A potent feeling of jealousy comes over me. My eyes practically burn looking at these two. The flutter in my chest transforms into a hard pounding. Why do these two get to be the ones who have all the fun? Why does Ashok get to hold Neha and embrace her? And why does he also get to do so passionately? Why does Neha, who has no regard for anyone but her-self, who struts around like a queen and gets whatever she wants, get Ashok, too? They don’t have to put up with people like Sarah and Melissa and John Griffin. They don’t have to sit in the middle of a field and call it solace. They don’t have to sneak around their own houses to do the things that make them happy. They don’t have to address their fathers with heads downcast, afraid to be themselves.

Looking at Neha and Ashok, I feel, for the first time in my life, absolutely ashamed of who I am. In the past, when I’ve made myself up, dressed up, and played with my dolls and danced, I’ve always felt happier, freer. I’ve felt like I was really myself. But in this moment, I truly realize how different, how
weird
those things are. It is as if I am a fly on the tall white walls of my parents’ bathroom: I see this little boy smothering his face with sticky pastes and prancing around, and the view disgusts me. How does a boy like that ever get to be a boy like Ashok? He doesn’t. There is no intersection. Ashok gets to be Ashok and gets romance and sex. Kiran gets to be Kiran and gets nothing but Kiran. Kiran doesn’t even get to be the girl in the mirror.
Neha
gets to be the girl in the mirror.

But perhaps Kiran can be a tattletale.

 

My march back to the house is as fast and ferocious as my trip to the poolhouse was slow and luxurious. I enter the front door and almost forget to take off my sneakers. The house is full of laughing. The men are howling, talking over each other, each uncle trying to add to the hilarity by telling another zinger. The women are howling, too, each auntie slapping one hand against the other every time they double over with laughter. The sounds of Ajay and Arun’s air hockey paddles on the metal table waft up through the vents and provide counterpoint tinkles to the women’s high-pitched wailing. In short, everyone seems comfortable. But I am determined to upend that comfort. It’s time for me to be the one laughing.
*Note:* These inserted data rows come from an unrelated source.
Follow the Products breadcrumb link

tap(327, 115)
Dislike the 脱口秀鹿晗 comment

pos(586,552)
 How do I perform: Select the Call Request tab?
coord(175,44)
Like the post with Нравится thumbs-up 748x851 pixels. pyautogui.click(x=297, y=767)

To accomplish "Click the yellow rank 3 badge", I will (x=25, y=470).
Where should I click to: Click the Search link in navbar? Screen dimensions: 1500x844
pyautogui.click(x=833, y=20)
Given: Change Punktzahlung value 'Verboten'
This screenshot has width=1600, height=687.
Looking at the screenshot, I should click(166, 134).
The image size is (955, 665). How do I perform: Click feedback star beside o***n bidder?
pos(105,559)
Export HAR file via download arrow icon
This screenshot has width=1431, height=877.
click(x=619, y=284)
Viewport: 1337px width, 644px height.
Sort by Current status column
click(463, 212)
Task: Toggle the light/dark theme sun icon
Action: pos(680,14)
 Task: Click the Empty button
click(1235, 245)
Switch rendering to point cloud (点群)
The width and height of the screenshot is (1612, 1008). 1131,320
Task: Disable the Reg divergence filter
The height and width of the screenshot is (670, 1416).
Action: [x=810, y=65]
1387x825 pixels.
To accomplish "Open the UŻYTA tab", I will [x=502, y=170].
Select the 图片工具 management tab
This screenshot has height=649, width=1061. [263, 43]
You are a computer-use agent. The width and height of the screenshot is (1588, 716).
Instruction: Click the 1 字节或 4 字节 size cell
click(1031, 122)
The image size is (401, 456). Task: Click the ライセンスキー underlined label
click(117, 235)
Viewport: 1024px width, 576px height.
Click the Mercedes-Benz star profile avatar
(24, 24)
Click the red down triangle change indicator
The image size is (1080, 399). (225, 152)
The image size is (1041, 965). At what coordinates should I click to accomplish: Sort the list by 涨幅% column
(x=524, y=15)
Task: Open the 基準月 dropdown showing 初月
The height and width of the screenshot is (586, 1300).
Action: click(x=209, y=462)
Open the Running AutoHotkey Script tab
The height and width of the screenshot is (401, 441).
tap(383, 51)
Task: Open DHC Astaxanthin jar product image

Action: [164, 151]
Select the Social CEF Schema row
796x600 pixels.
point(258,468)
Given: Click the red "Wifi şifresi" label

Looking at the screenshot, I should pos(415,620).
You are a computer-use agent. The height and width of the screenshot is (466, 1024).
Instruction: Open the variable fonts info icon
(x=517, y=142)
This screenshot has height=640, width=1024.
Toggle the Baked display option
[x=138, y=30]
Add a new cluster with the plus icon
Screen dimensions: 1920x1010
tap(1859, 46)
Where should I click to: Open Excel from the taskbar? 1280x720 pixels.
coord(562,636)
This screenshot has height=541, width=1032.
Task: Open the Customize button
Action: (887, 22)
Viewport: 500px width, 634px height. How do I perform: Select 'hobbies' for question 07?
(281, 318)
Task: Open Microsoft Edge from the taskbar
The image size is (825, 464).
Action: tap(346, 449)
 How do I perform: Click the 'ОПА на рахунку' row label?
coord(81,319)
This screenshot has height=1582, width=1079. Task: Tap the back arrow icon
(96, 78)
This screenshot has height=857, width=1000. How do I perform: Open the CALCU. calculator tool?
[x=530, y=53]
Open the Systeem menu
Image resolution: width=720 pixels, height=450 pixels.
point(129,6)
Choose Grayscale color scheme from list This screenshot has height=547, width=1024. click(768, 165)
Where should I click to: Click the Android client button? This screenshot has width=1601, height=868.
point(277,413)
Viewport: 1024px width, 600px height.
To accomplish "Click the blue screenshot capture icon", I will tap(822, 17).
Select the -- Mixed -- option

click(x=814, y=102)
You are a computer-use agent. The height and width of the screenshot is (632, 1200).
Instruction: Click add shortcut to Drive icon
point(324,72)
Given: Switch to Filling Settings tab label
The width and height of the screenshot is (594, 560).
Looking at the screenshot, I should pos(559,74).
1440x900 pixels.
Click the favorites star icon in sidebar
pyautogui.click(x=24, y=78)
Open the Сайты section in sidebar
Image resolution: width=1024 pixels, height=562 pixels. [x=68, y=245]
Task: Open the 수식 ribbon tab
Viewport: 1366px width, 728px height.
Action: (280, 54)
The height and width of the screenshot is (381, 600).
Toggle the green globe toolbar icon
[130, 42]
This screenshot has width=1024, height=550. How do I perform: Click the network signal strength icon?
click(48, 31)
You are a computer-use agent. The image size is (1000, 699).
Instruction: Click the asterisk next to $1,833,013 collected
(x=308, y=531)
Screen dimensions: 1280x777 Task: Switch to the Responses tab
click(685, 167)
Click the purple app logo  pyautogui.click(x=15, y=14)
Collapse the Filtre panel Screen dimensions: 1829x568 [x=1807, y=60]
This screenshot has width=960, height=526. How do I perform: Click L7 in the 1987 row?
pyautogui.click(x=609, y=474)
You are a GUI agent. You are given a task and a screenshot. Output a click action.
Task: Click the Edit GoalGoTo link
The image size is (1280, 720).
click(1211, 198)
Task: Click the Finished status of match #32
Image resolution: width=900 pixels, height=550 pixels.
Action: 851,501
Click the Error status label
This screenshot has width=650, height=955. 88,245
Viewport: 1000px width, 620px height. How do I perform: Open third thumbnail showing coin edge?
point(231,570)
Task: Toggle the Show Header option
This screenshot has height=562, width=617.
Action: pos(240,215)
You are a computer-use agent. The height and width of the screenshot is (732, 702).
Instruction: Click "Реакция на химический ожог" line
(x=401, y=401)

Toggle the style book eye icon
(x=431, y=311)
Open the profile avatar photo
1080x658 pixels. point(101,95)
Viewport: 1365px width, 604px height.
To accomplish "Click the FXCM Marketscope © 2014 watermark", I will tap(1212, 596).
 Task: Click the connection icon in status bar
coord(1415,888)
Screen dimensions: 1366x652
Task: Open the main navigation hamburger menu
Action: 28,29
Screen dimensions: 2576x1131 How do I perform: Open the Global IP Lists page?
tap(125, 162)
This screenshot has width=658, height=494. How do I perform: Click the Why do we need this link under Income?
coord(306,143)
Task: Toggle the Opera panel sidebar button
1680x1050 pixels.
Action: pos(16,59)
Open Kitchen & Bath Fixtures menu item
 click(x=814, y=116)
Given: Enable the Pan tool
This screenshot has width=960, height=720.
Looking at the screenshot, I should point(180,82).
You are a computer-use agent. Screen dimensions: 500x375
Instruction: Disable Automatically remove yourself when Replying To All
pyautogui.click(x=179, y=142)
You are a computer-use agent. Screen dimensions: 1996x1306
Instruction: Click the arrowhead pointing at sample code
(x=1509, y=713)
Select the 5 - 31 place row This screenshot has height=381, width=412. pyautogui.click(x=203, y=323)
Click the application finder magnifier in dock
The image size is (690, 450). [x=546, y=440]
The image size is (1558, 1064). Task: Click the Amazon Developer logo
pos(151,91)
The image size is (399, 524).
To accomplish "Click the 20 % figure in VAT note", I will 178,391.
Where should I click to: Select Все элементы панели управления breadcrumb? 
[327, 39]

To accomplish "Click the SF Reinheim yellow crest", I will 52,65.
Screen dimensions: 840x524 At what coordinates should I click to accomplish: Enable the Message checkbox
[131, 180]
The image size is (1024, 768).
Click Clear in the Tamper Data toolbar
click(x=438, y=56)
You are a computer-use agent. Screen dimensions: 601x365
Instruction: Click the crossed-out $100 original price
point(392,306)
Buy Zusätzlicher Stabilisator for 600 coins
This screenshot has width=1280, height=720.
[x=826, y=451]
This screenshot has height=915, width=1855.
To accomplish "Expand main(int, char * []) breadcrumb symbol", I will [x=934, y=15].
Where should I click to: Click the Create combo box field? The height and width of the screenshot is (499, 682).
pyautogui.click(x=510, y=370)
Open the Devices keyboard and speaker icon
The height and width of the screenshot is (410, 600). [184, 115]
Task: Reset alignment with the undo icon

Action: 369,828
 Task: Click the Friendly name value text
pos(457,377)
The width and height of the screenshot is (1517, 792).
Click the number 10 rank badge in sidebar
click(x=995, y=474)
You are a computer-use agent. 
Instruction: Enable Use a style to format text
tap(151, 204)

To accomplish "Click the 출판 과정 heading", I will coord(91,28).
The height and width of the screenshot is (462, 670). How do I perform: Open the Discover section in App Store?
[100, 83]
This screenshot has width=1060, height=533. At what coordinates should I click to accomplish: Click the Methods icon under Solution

Nisha Singh is sitting at the kitchen table sipping from a delicate porcelain cup, holding the saucer under it with one of her perfectly manicured hands. She is wearing a beautiful passion-fruit-colored sari, and two large, sunlike gold earrings hang from her ears. Her eyes are calm with snobbery. My resolve strengthens just looking at her. Neha gets everything she wants because Nisha gets everything she wants. This is another one of those pivotal moments, like the one when Mrs. Goldberg prepared to give me her verdict on my drawings. There is so much contained in this moment, so many possible outcomes, and like Mrs. Goldberg with me in that instant, I have the power to make or break Neha and Nisha Singh.

“Kiran
Beta
, what is it?”

I am so focused on Nisha Auntie that I almost forget that my own mother is also sitting at the kitchen table. Her lavender
salwaar kameez
looks very plain compared to Nisha Auntie’s bright sari, and her teacup sits empty on the table, a crinkled napkin bearing crumbs from various desserts next to it. The puzzlement in her face tells me how unconcealed my own face is. I have not disguised my devilish intent.

“Nisha Auntie,” I say, ignoring my mother. “I have something to tell you.”

“Kiran, vhat is it?” my mother repeats. She can sense that something is up. Nisha Auntie looks at me with the same calm expression, lowering her cup and saucer as if they’re getting in the way of our interaction.